Myron no para de sacar trenecitos y autobuses de una bolsa mientras canturrea. Su padre le trajo algunos de sus juguetes de Kiev para que los tuviera de recuerdo. Anastasiia juega con él y Egor les observa desde su hamaca. Los rayos de sol iluminan el salón, con vistas al jardín. La escena parece idílica, pero no es su casa y la procesión va por dentro. “La adaptación aquí es muy dura al no saber el idioma, pero estamos todos juntos y eso sí que te ayuda”, dice con la tranquilidad de poder tenerlos cerca y eternamente agradecido a Mikel y Marta, la pareja de médicos de Sopela que lo ha hecho posible. “No les dan ningún apoyo económico, lo hacen con el corazón y el acogimiento es increíble. Gracias a ellos, nuestros niños no están en la pobreza ni en la calle y siguen viviendo como lo hacían en nuestro país”. Su gratitud la hacen extensiva al Gobierno vasco, por sus aportaciones, y a Pertsonalde, que les acompaña en este nuevo periplo vital.

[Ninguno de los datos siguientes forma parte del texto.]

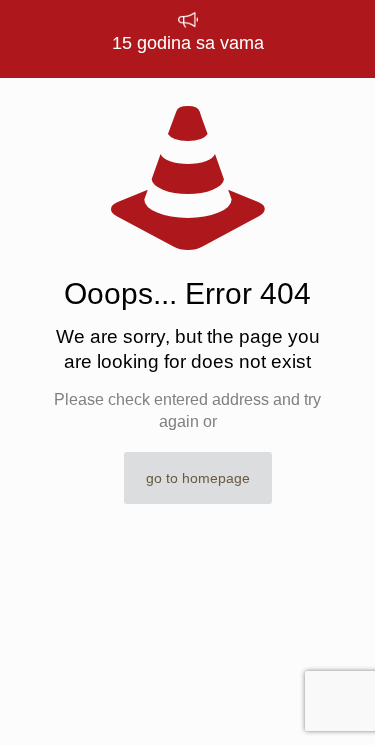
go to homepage (198, 478)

Cuando la unidad familiar está en juego, las aspiraciones personales quedan relegadas a un segundo plano. Dmytro, exjugador del Olimpik Donetsk, sueña a sus 37 años con poder trabajar de entrenador. De momento está practicando con los chavales del colegio La Salle de Deusto. “Solo es dos días a la semana, pero es una oportunidad para empezar y estoy contento. Además, he hecho un amigo, Fernando. Es el padre de un chico, me enseña Bilbao y así la adaptación es más rápida y aprendo castellano”, dice este exfutbolista, que se plantea tocar las puertas de todos los clubes, incluido el Athletic, para intentar retomar su carrera profesional como miembro de algún equipo técnico.

Con la vista puesta en el horizonte, lo único que tiene claro es que no atisba explosiones. “Tengo ganas de ver a la familia de Ucrania y de ir a mi casa, pero si puedo encontrar una vida mejor para mi mujer, mis niños y para mí aquí, nos quedaremos. Estamos empezando a dar pasos y si podemos encontrar un buen trabajo y una vivienda, seguiremos viviendo aquí”, aventura.

Aunque “los problemas que hay en Ucrania y cómo empezar de nuevo todo” suelen ser temas de conversación habituales cuando se junta con sus compatriotas, Dmytro tiene el foco en los suyos. “Para mí lo más importante es mi familia, mi madre y mi hermana, que está sola con tres niños aquí, y yo, como el único hombre, tengo que protegerlos”. 

“Embarazada, sola, no sabes cómo está tu marido... Fue horrible, pero ya sabía lo que es empezar de cero”

Anastasiia Gryshko - Asesora empresarial ucraniana

“Ya podemos hacer el plan juntos”

Anastasiia Gryshko trabajaba en Ucrania asesorando a empresas, pero tuvo que dejar su empleo porque todos los beneficios iban destinados a ayudar a los militares y ella, con dos hijos a su cargo, no podía trabajar como voluntaria sin sueldo. Ahora que su suegra la ayuda con los niños va a tratar de buscar trabajo y una vivienda. “Ya no está sola, está con su marido y se están moviendo mucho”, corrobora Eugenia, que conoce de primera mano la situación de la familia. La pareja con la que conviven ahora, “Marta y Mikel, ambos médicos y con una niña de la edad de Myron”, les está ayudando a intentar labrarse un futuro. “Quieren tener una casa y una vida autónoma para no molestar a la familia acogedora”, apunta la acompañante de Pertsonalde.

Antes de reencontrarse con su pareja, Anastasiia vivía con otra familia de acogida y tenía a su cuñada de vecina, que le echaba una mano con Myron cuando ella, embarazada, tenía que ir al hospital. “También la primera familia acogedora me ayudó mucho. Hasta compraron el cochecito para el niño”, agradece esta refugiada, que tuvo que mudarse porque tenían que vender el piso donde se alojaban.

El tiempo que pasó sin Dmytro, dice, fue “el peor” de su vida. “Embarazada, sola, no sabes cómo está tu marido... Fue horrible, pero yo ya sabía, por la guerra de 2014, lo que es cambiar de vivienda y empezar de cero”, recuerda. Con él a su lado escribirán un mismo futuro. “Cuando mi marido estaba en Ucrania cada mes pensaba en volver, pero ya podemos hacer un plan juntos”.